**Quoted passage**
-=-=-=-=-
Posts Tagged ‘attraction’

Goethe Month: Inaugural ed., “Elective Affinities”

July 3, 2010

AB + CD → BD + AC.


“I think I can briefly sum up in the language of signs. Imagine an A intimately united with a B, so that no force is able to sunder them; imagine a C likewise related to a D; now bring the two couples into contact: A will throw itself at D, C at B, without our being able to say which first deserted its partner, which first embraced the other’s partner.”

(Die Wahverwandtschaften / Elective Affinities, 1809: p. 44.)


“With the alkalies and acids, for instance, the affinties are strikingly marked. They are of opposite natures; very likely their being of opposite natures is the secret of their effect on one another.”

(Ibid., 39)


“They seek one another eagerly out, lay hold of each other, modify each other’s character and form in connection an entirely new substance.”

(Ibid., 39-40.)


“…And those are the cases which are really most important and remarkable — cases where this attraction, this affinity, this separating and combining, can be exibited, the two pairs severally crossing each other; where four creatures, connected previously, as two and two, are brought into contact, and at once forsake their first combination to form into a second.”

(Ibid., 42.)


“In this forsaking and embracing, this seeking and flying, we believe that we are indeed obsrving the effects of some higher determination; we attribute a sort of will and choice to such creatres, and feel really justified in using technical words, and speaking of ‘Elective Affinities.’ ”

(Ibid., 42-43.)


The title is taken from a scientific term once used to describe the tendency of chemical species to combine with certain substances or species in preference to others. The novel is based on the metaphor of human passions being governed or regulated by the laws of chemical affinity, and examines whether or not the science and laws of chemistry undermine or uphold the institution of marriage, as well as other human social relations.
-=-=-=-=-
**Instructions to follow**
Reproduce, character for character, the span of the Elective Affinities post that runs from "(Ibid., 42.)" up to and including "human social relations.".
-=-=-=-=-
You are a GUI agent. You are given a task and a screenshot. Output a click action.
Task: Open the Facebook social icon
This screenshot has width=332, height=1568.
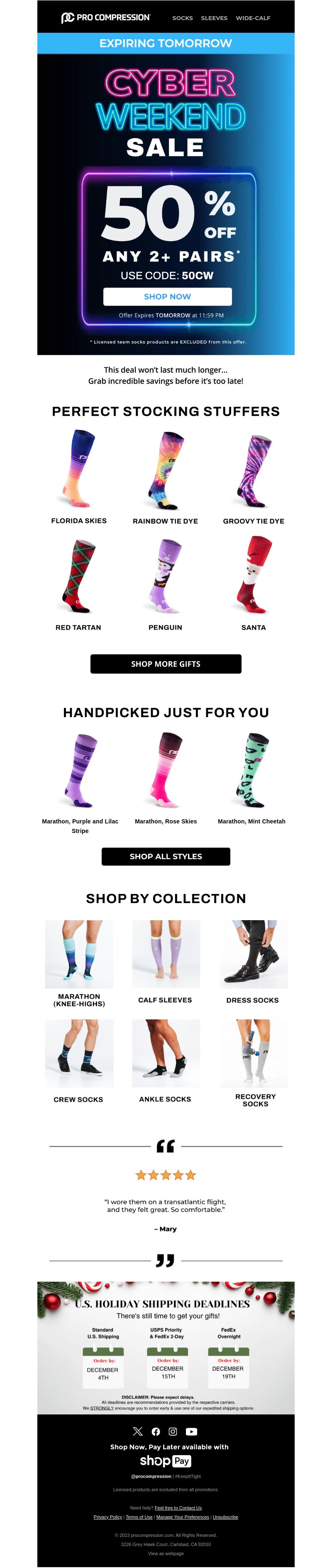pyautogui.click(x=156, y=1431)
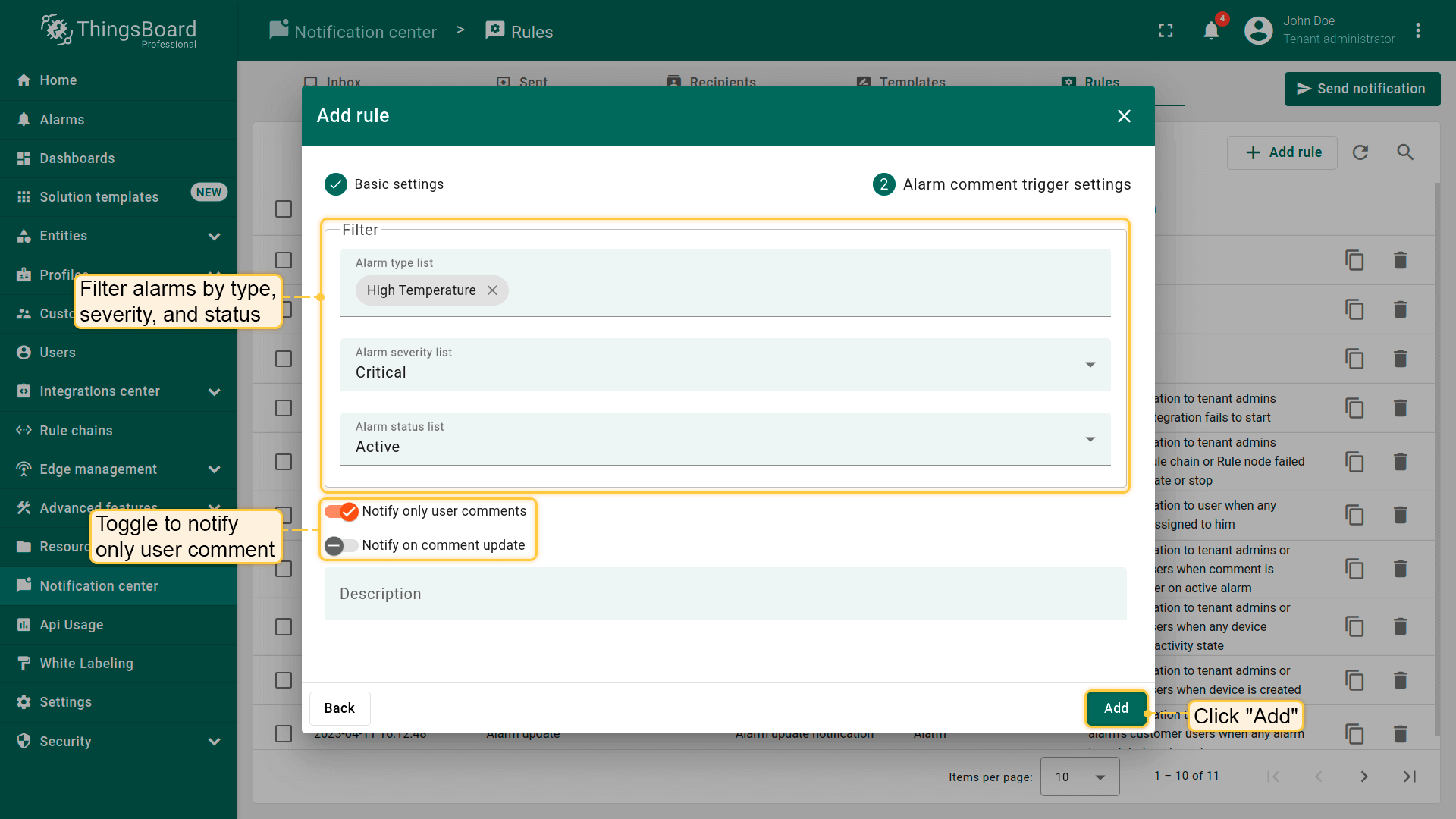Toggle fullscreen mode icon
This screenshot has width=1456, height=819.
(x=1166, y=31)
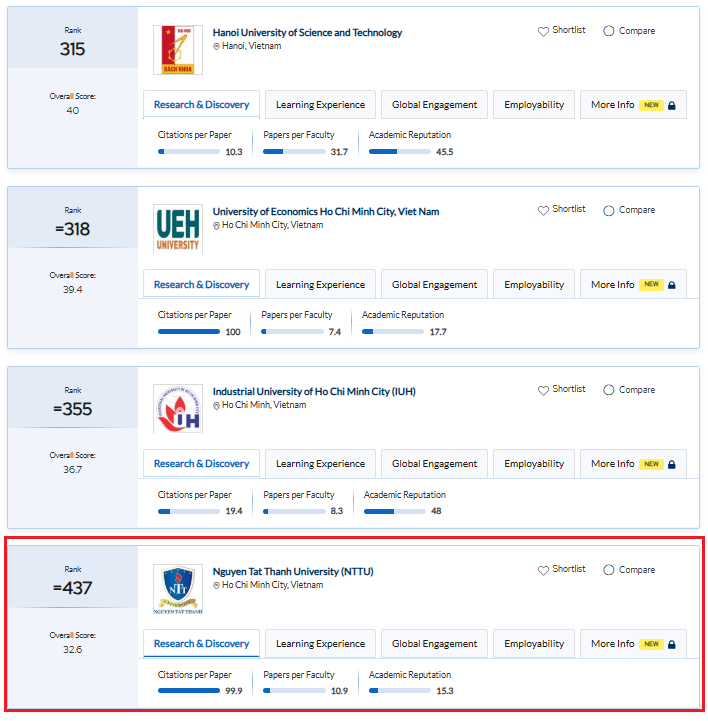Open the Nguyen Tat Thanh University (NTTU) link
Screen dimensions: 708x721
point(292,572)
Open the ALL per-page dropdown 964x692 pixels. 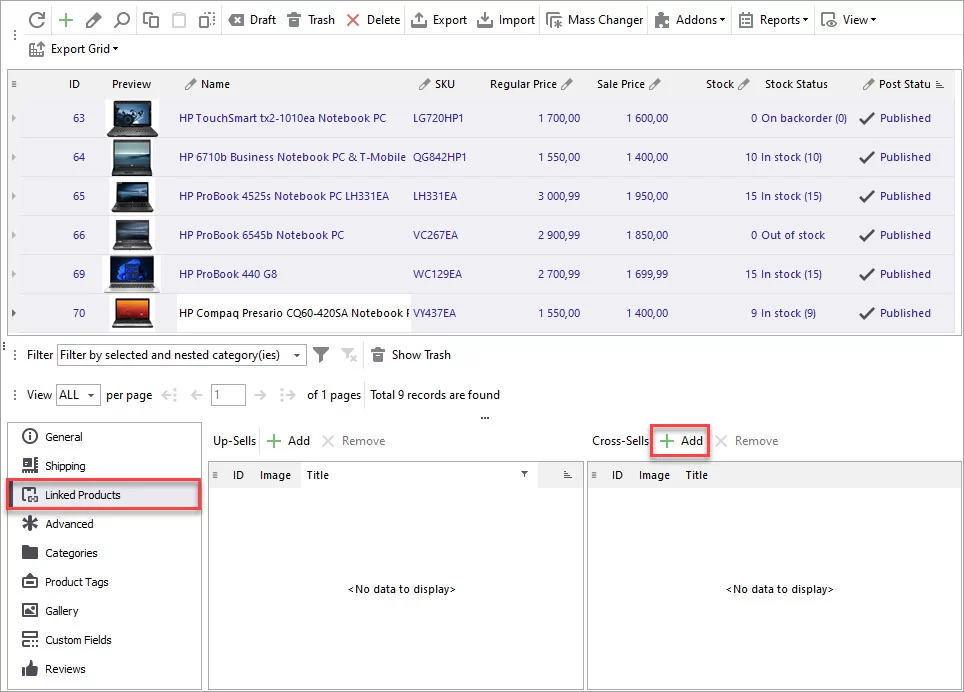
-=-=-=-=-
**Finished answer**
(Ibid., 42.)


“In this forsaking and embracing, this seeking and flying, we believe that we are indeed obsrving the effects of some higher determination; we attribute a sort of will and choice to such creatres, and feel really justified in using technical words, and speaking of ‘Elective Affinities.’ ”

(Ibid., 42-43.)


The title is taken from a scientific term once used to describe the tendency of chemical species to combine with certain substances or species in preference to others. The novel is based on the metaphor of human passions being governed or regulated by the laws of chemical affinity, and examines whether or not the science and laws of chemistry undermine or uphold the institution of marriage, as well as other human social relations.